As we noted in our December 17 post last year, the IRS is deeply involved in this implementation. This involvement goes well beyond imposing tax penalties on people who do not comply with the individual mandate to buy health insurance.
The IRS is also intimately involved in such Obamacare aspects as tax credits for small businesses to help them provide affordable insurance policies to their employees. The IRS is also responsible for assessing penalties on businesses that do not meet their ACA obligations.
In this post, let’s look at how the IRS is now scrutinizing employer decisions to cut the size of their staff because such decisions could conceivably be motivated by an intention to avoid ACA requirements
Last month, the IRS issued regulations regarding the obligations of businesses with fewer than 100 employees. Businesses of this size will have until 2016 before they are subject to possible tax penalties for failing to provide affordable health care options to their employees.

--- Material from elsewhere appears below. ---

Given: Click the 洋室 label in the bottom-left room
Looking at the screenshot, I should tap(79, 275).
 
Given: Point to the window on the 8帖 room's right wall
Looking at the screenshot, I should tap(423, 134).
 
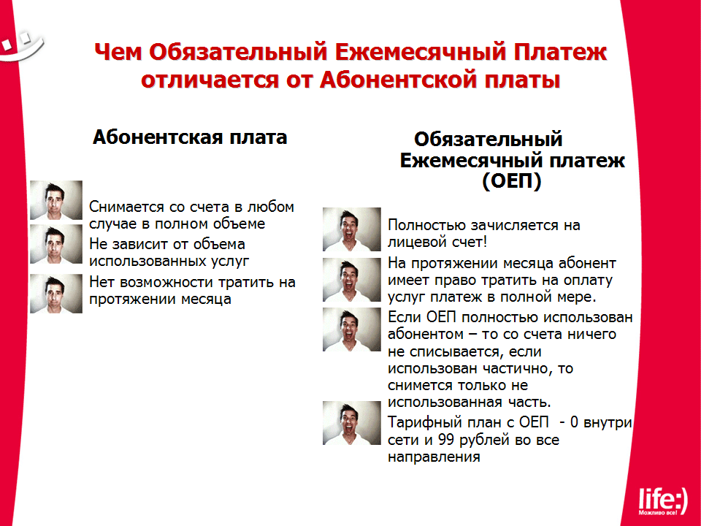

The ACA had originally called for businesses with more than 50 employees to be required to provide affordable care options beginning this year. The Obama administration has expanded the employee threshold to 100 temporarily, however, and delayed its implementation until 2016.
But the IRS is not folding its ACA-enforcement tent. Under federal regulations, the IRS has asserted the authority to review workforce reductions that put an employer’s headcount below 100. For some employers, this could add to their business tax compliance concerns.